Nos jornais de hoje os partidos de oposição ao governo do Estado anunciam a disposição de buscar reverter os efeitos mais negativos sobre os professores (interrupção da contagem do tempo para progredir na carreira, desconto dos dias parados etc) da recente derrota da greve da categoria. O governo Yeda, por antecipação, já dá o roteiro da nova disputa, agora no terreno judicial: pode perder em primeira instância, mas ganha em nível nacional, onde todas as decisões tem sido negativas para o funcionalismo.
A gravidade desta derrota é enorme. Parece que está caindo a ficha para os partidos da oposição, mas talvez seja tarde demais e muito insuficientes as medidas em curso. O resultado disso, em 2010, pode vir a ser a reeleição de Yeda ou pelo menos a de alguém alinhado com seu projeto. Note-se que até a semana passada a reeleição de Yeda era considerada inviável.
A derrota no terreno sindical (e social, porque a educação pública agora vai pro brejo de vez)se dá na sequência das derrotas em Porto Alegre, Caxias e Santa Maria onde os generais mais experientes da esquerda gaúcha travaram suas batalhas eleitorais e perderam. Derrota eleitoral, derrota sindical, derrota social e (não sei se acordei pessimista hoje), tudo indica, uma derrota política iminente.

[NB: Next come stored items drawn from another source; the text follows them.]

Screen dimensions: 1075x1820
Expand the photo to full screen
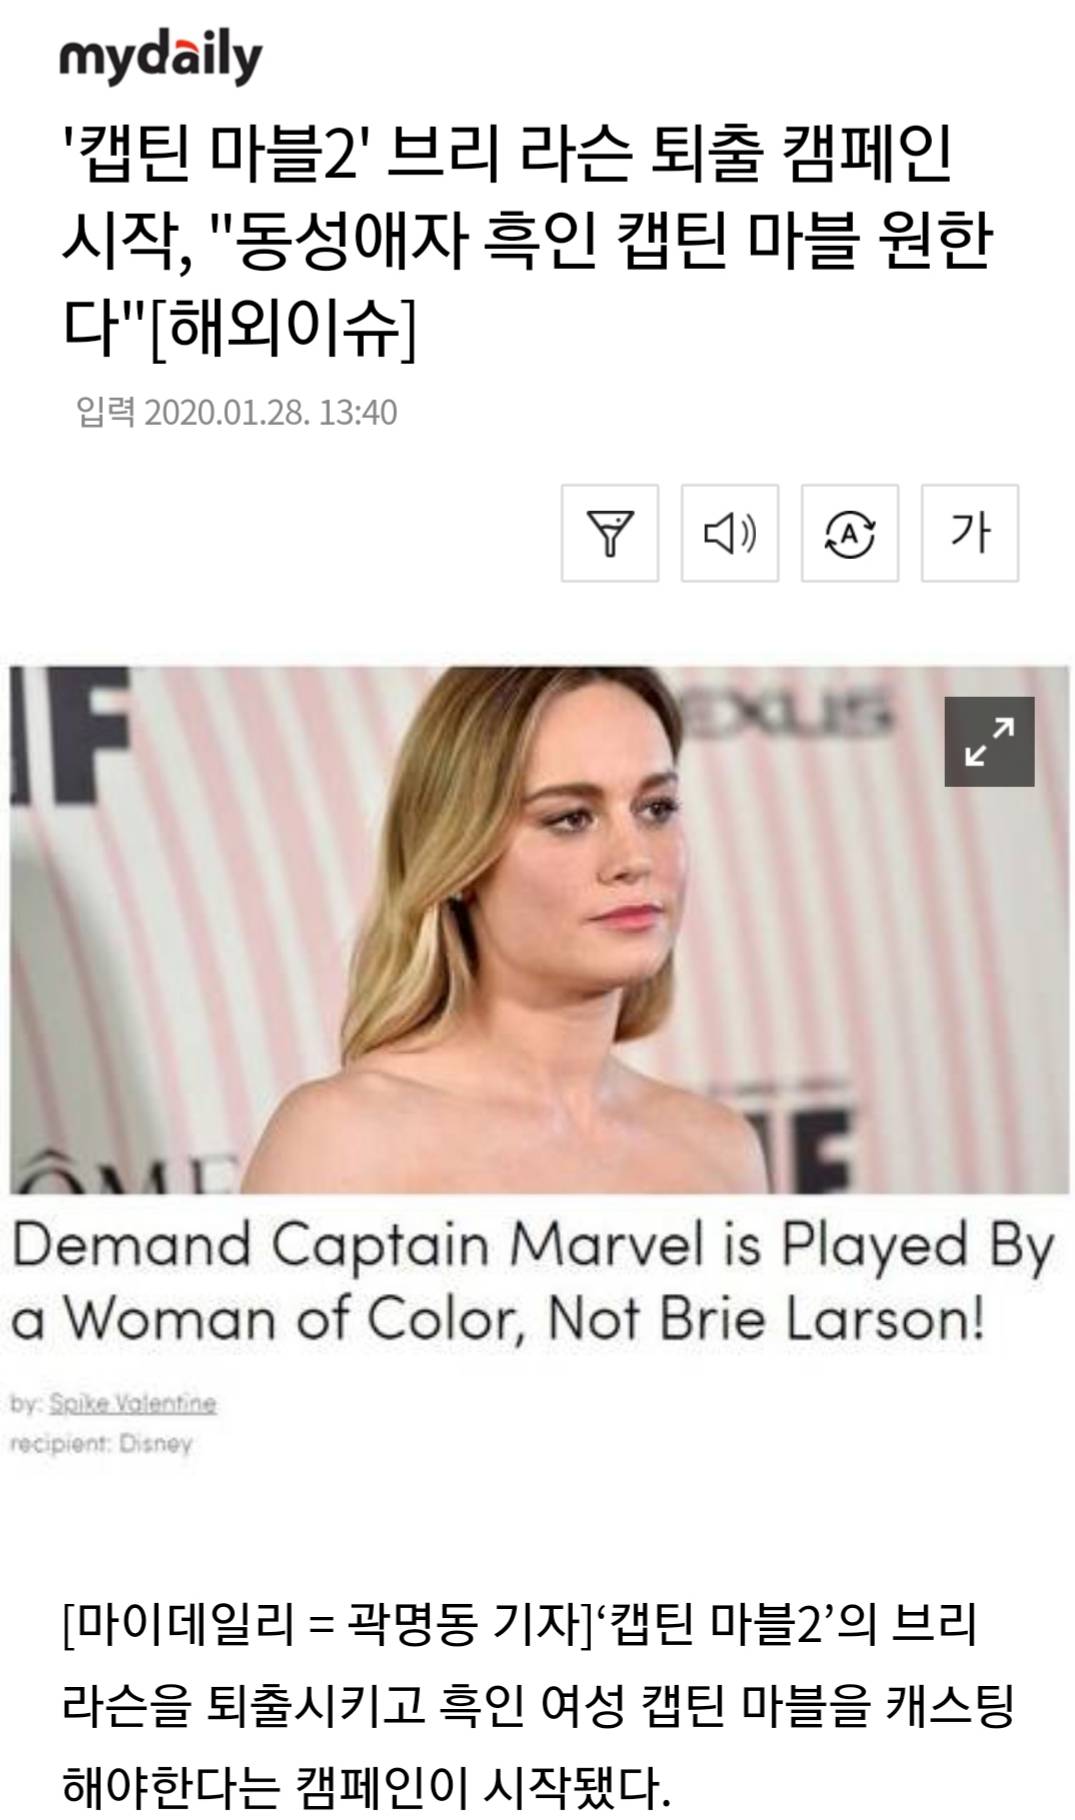point(989,742)
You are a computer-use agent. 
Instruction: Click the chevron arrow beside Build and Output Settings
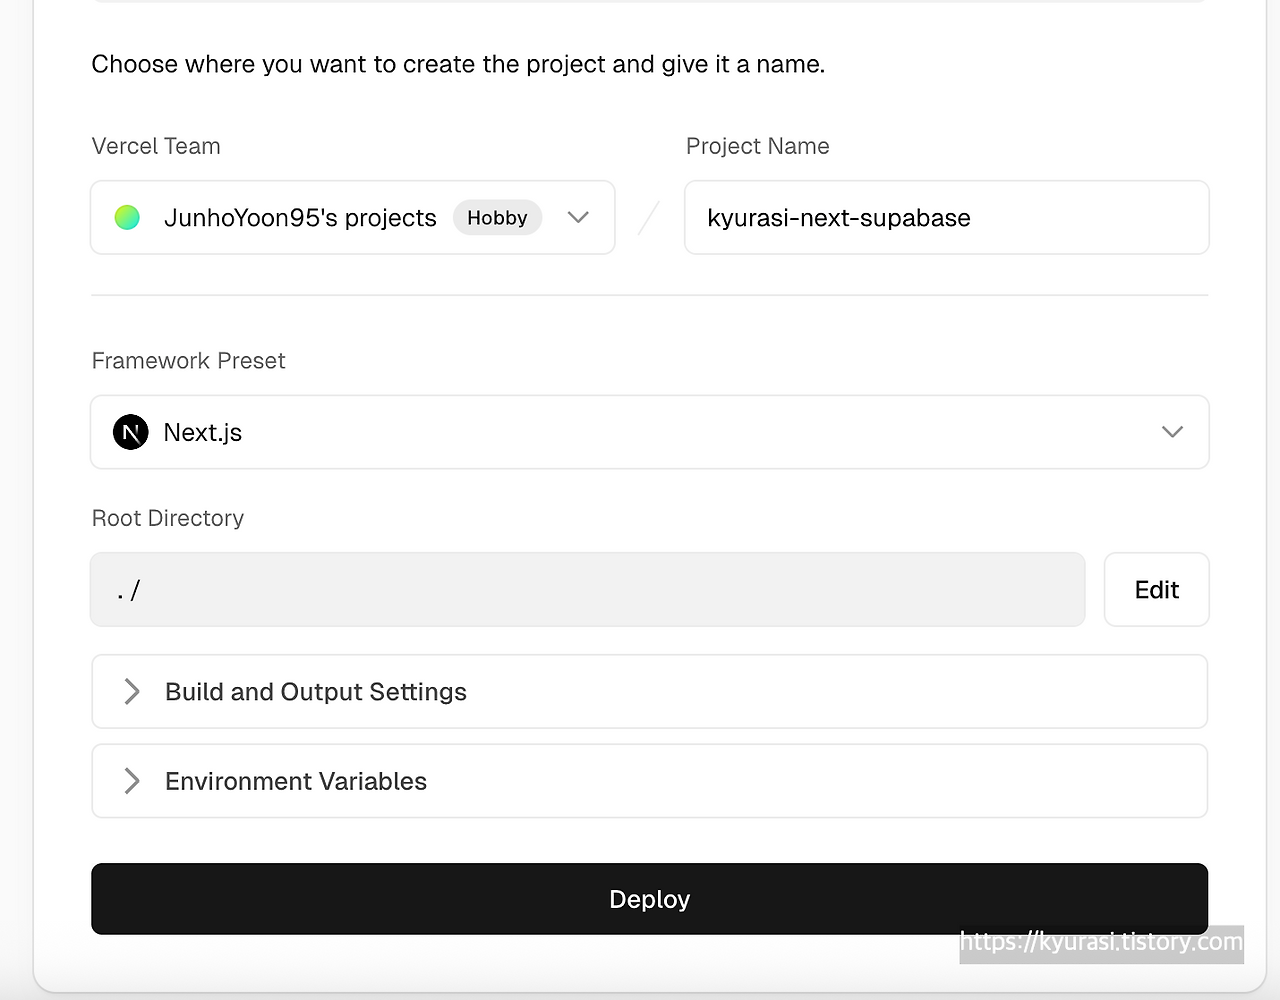point(132,691)
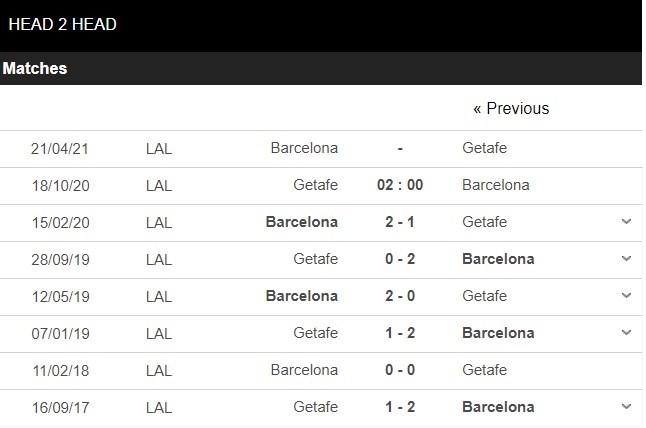Expand the 15/02/20 match details chevron
646x428 pixels.
(626, 222)
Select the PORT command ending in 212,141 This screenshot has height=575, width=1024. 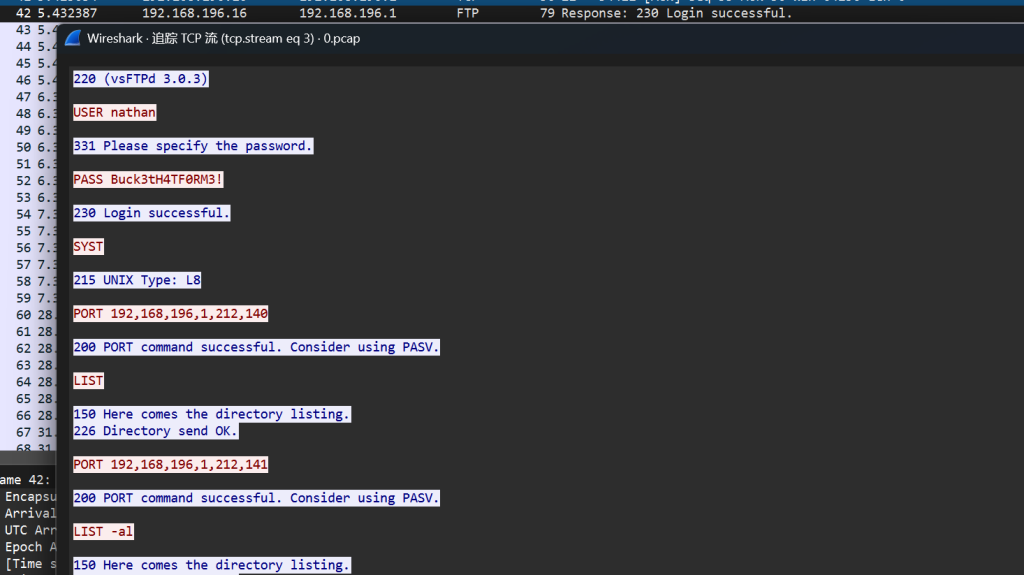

terça-feira, 2 de dezembro de 2008

Educação na ladeira do inferno


Não sei você, mas eu estou de luto. A educação no RS, um estado que ergueu-se baseado nela e na cultura do trabalho, está finalmente sendo derrotada. Este é o principal resultado do enfrentamento entre o CPERS e o governo Yeda.
Na minha opinião, o CPERS errou. Um dos principais fatores a ser monitorado no marketing é o ambiente externo. Quando o ambiente externo é adverso e o oponente mostra-se forte no território, é preciso ter paciência. E o CPERS não teve. Calculou mal. Interpretou mal. A campanha publicitária feita em torno ao evento foi a expressão desoladora disso.
O mais grave é que o CPERS nos últimos anos deixou a bandeira da defesa da educação sair de suas mãos. Subestimou o governo Yeda, que colocou Mariza Abreu na Secretaria de Educação exatamente para fazer o ajuste neoliberal no setor público derrotando os professores e tomar a bandeira da educação em suas mãos, nesta ordem. O primeiro passo foi dado. Agora, a educação desce a ladeira do inferno.